AQA’s GCSE English Literature specification (8702). NEO supports learners registered with AQA for this qualification through revision, prep, and curriculum delivery alongside their primary NEO programme.

NEO does not register learners with AQA. Registration sits with the LA, school, or commissioner.

Component structure

AQA GCSE English Literature is assessed via two papers, both written, both closed-text from June 2017 onwards (texts cannot be taken into the exam).

  • Paper 1: Shakespeare and the 19th-century novel — 1 hour 45 minutes; 64 marks; 40% of GCSE
    • Section A — Shakespeare — learners answer one question on their studied Shakespeare play
    • Section B — The 19th-century novel — learners answer one question on their studied 19th-century novel
  • Paper 2: Modern texts and poetry — 2 hours 15 minutes; 96 marks; 60% of GCSE
    • Section A — Modern texts — learners answer one essay question from a choice of two on their studied modern prose or drama text
    • Section B — Poetry — learners answer one comparative question on one named poem from the AQA poetry anthology and one other poem from the same cluster
    • Section C — Unseen poetry — learners answer one question on an unseen poem and a comparative question on a second unseen poem

Set text choices (illustrative — confirmed against current AQA spec each year)

  • ShakespeareMacbeth, Romeo and Juliet, The Tempest, The Merchant of Venice, Much Ado About Nothing, Julius Caesar
  • 19th-century novelA Christmas Carol (Dickens), Great Expectations (Dickens), Jane Eyre (Brontë), Frankenstein (Shelley), Dr Jekyll and Mr Hyde (Stevenson), The Sign of Four (Conan Doyle)
  • Modern prose / dramaAn Inspector Calls (Priestley), Animal Farm (Orwell), Lord of the Flies (Golding), DNA (Kelly), Pigeon English (Kelman), and others
  • Poetry anthologyPower and Conflict cluster · Love and Relationships cluster

Assessment Objectives

  • AO1 — read, understand and respond to texts; use textual references including quotations to support and illustrate interpretations (40% across the qualification)
  • AO2 — analyse the language, form and structure used by a writer to create meanings and effects, using relevant subject terminology where appropriate (35%)
  • AO3 — show understanding of the relationships between texts and the contexts in which they were written (15%)
  • AO4 — use a range of vocabulary and sentence structures for clarity, purpose and effect, with accurate spelling and punctuation (10%)

Tests canonical

Cross-overlay equivalents

  • Pearson Edexcel IGCSE English Literature — comparable assessment territory; different set-text catalogue
  • AQA GCSE English Language (8700) is the natural sister-qualification — many learners sit both

NEO operational note

The closed-text nature of both papers makes English Literature one of the more memory-intensive qualifications in NEO’s offer territory. For learners with EBSNA / SEMH presentations and the working-memory difficulties that often accompany them, careful sequencing of revision and intelligent use of quotation banks (curated, learnt, used precisely) is the difference between attainment and frustration.
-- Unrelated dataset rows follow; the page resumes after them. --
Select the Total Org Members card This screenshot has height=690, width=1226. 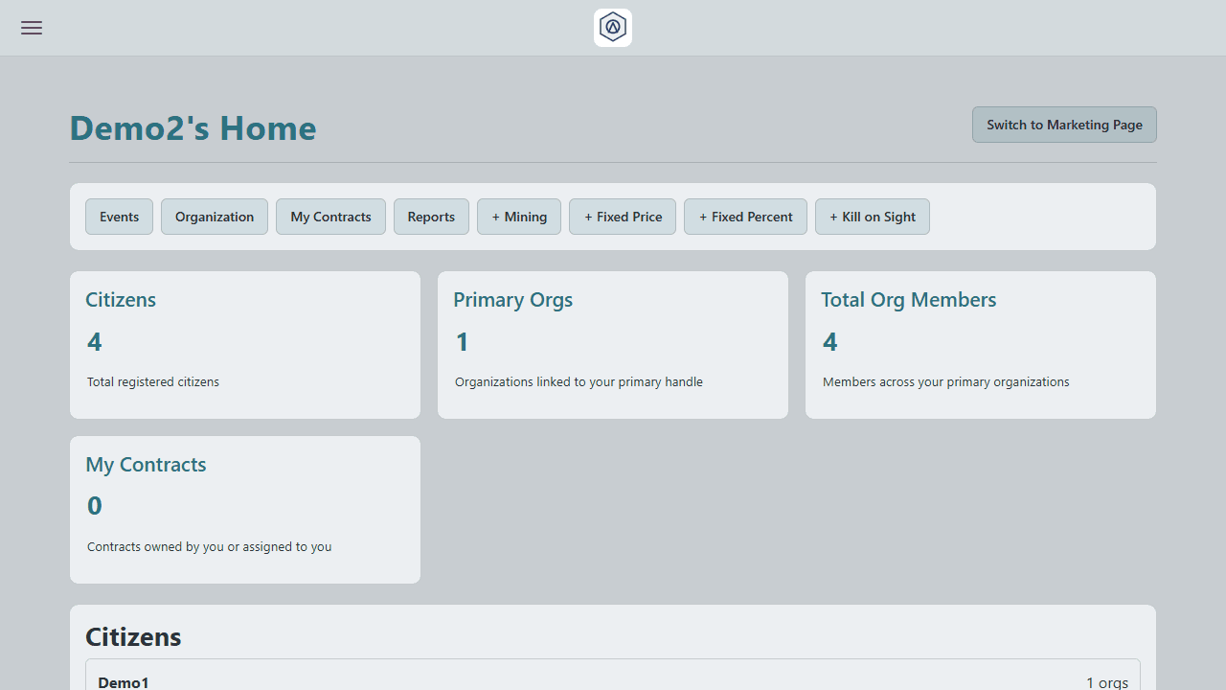click(x=980, y=344)
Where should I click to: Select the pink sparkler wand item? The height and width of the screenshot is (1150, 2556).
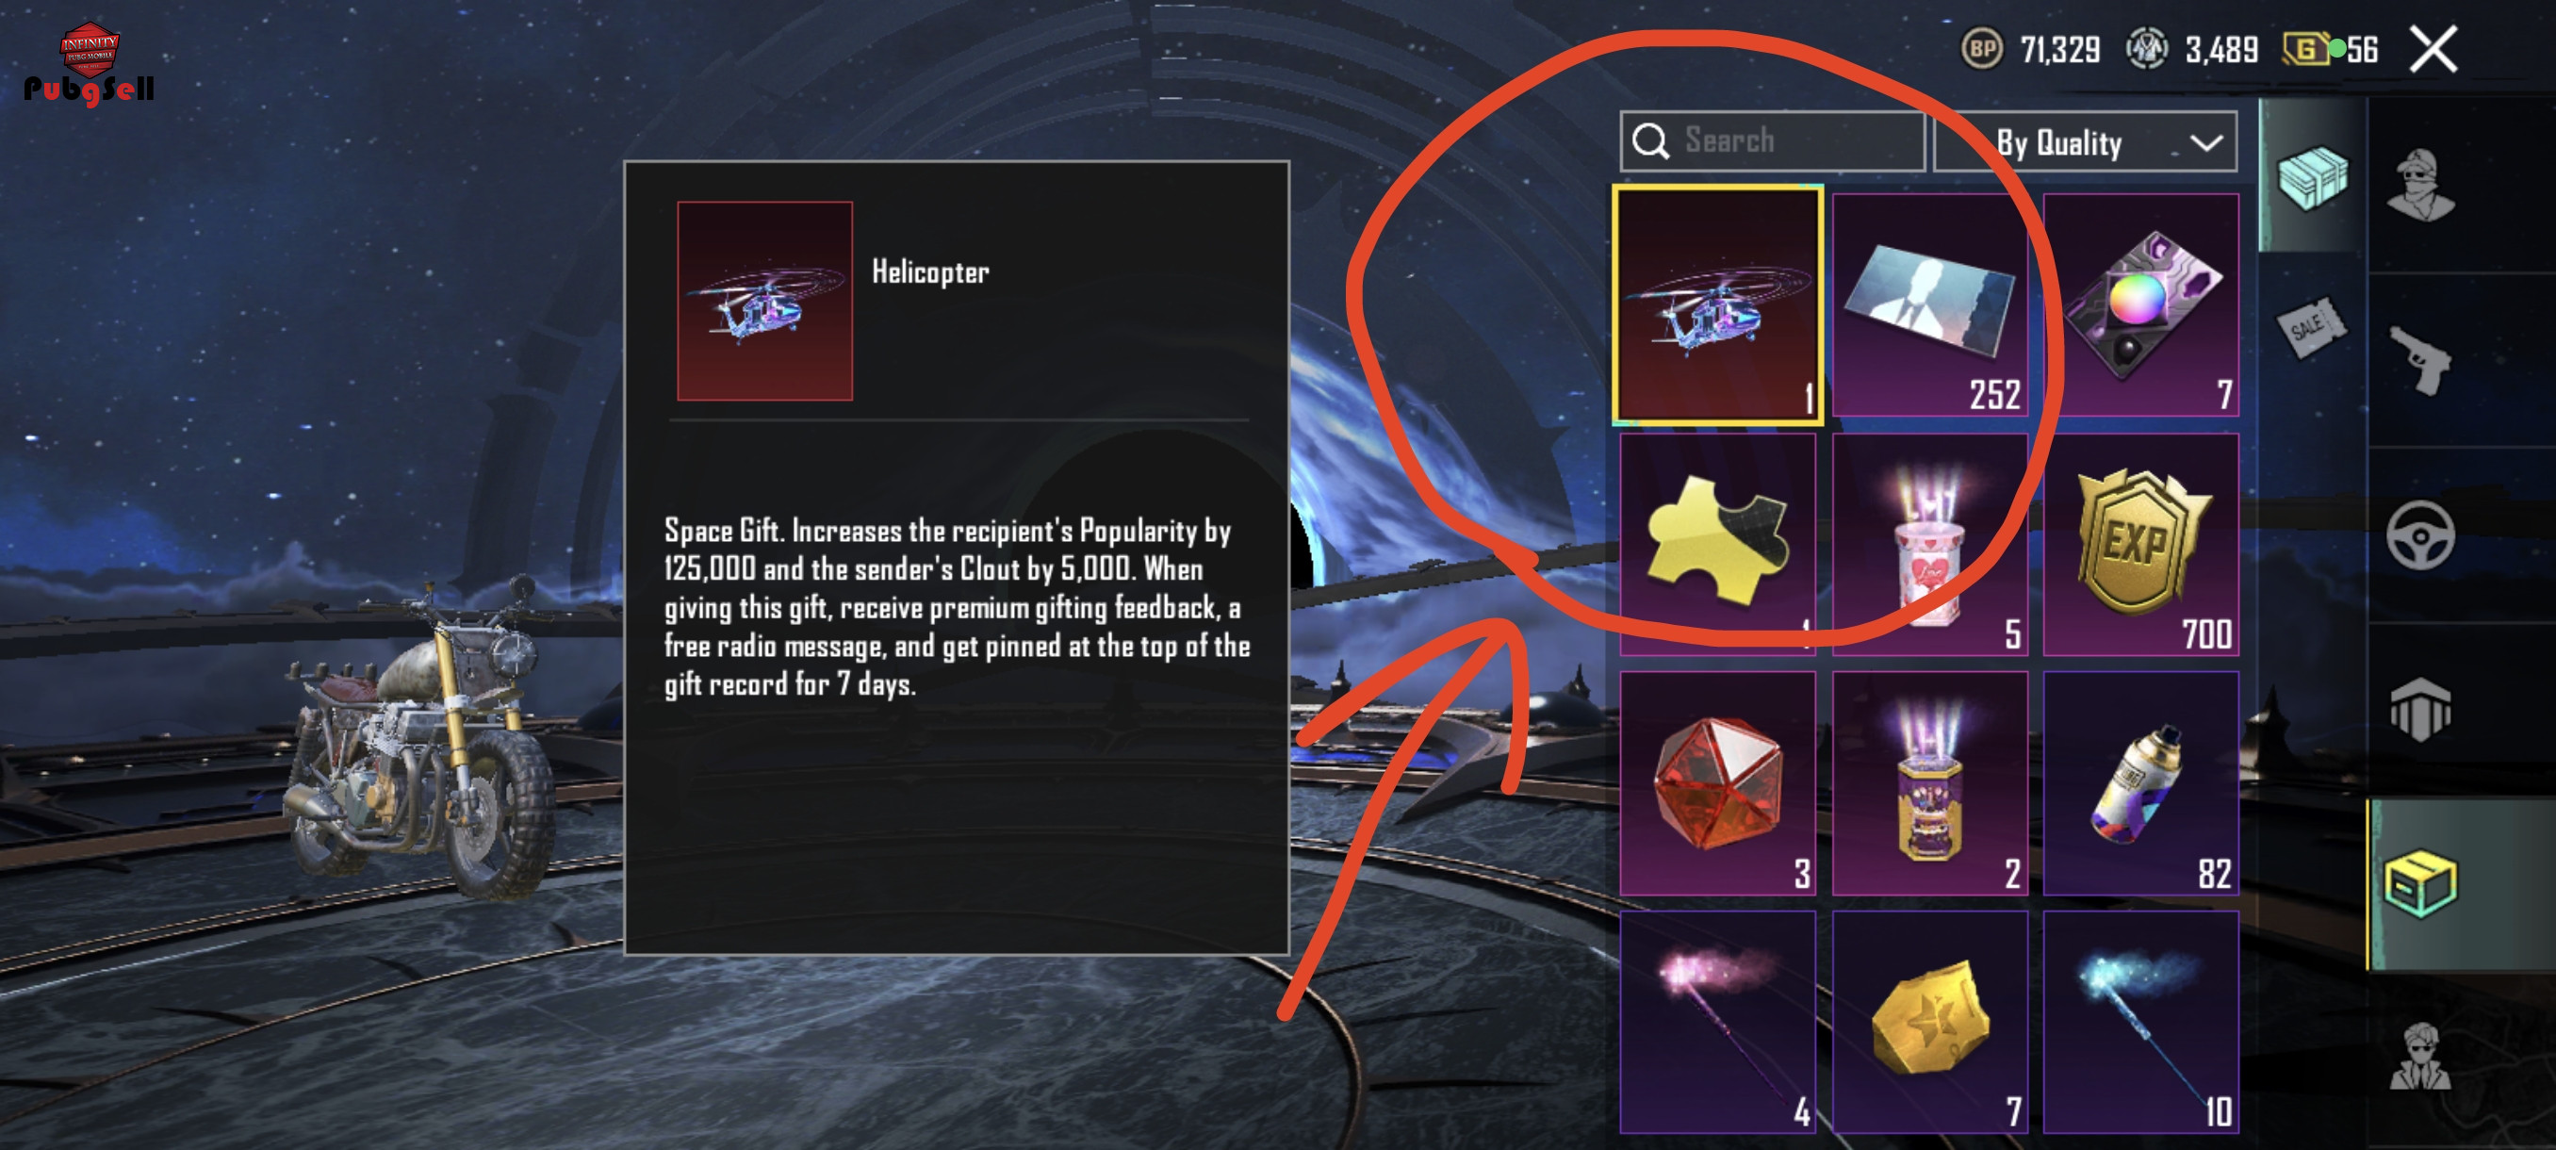click(1718, 1022)
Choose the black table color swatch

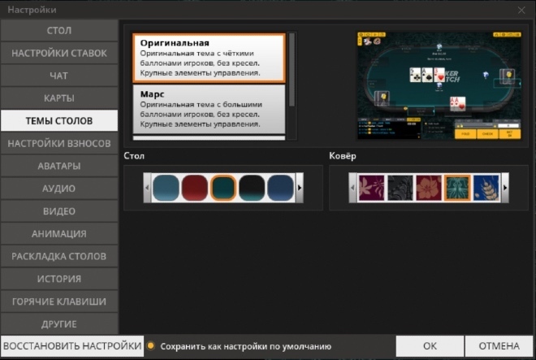pos(252,189)
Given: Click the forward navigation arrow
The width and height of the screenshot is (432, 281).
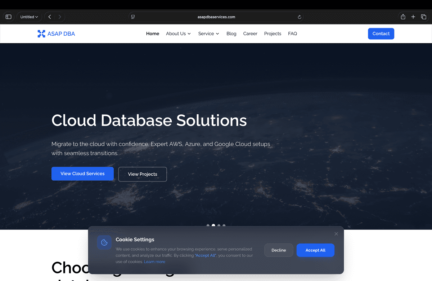Looking at the screenshot, I should pos(59,17).
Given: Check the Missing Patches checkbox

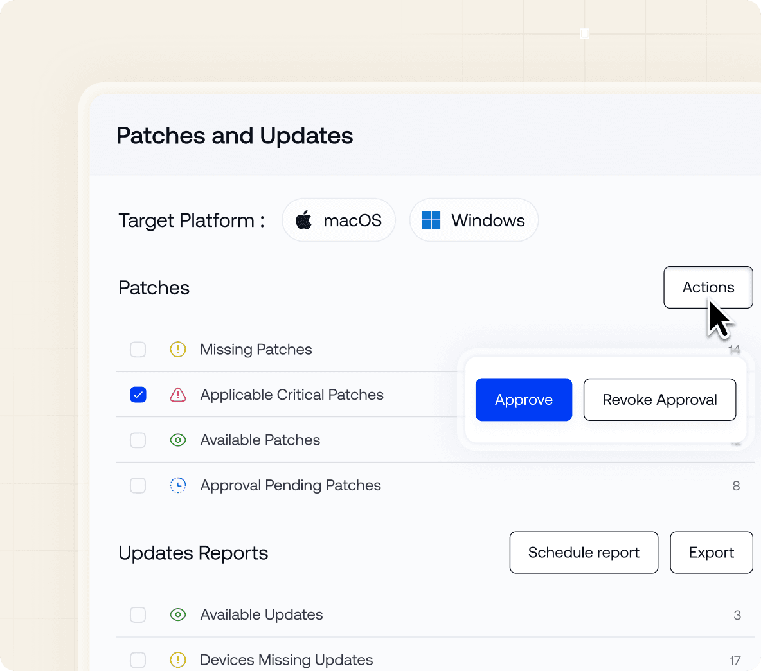Looking at the screenshot, I should pyautogui.click(x=138, y=350).
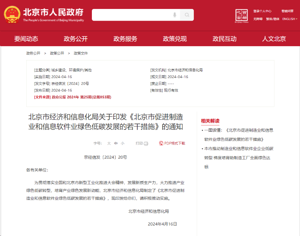Open the 政务公开 navigation tab
Screen dimensions: 300x236
(x=75, y=39)
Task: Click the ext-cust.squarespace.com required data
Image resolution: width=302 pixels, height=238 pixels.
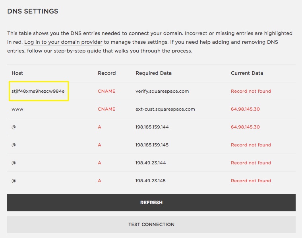Action: 165,109
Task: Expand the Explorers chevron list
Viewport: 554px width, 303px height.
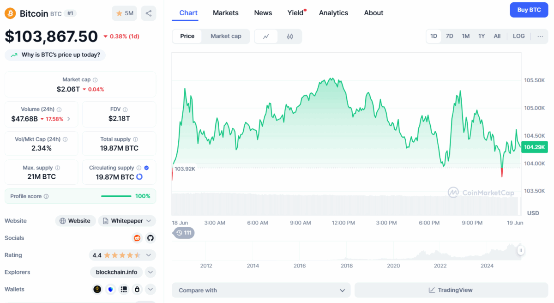Action: pos(150,272)
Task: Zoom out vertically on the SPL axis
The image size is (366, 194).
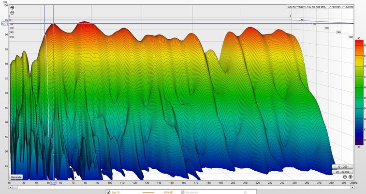Action: pyautogui.click(x=12, y=13)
For NEO’s primary learners, AQA GCSE English Literature is supported as revision and prep alongside Edexcel International GCSE English Language A. A learner registered for both qualifications carries a substantial revision load — typically only learners with strong reading ability and stable engagement are supported on a dual-pathway literature load.

Source

AQA GCSE English Literature 8702 specification (publicly available). Population of AO-level pages and set-text-specific notes follows when a NEO learner is registered for AQA English Literature.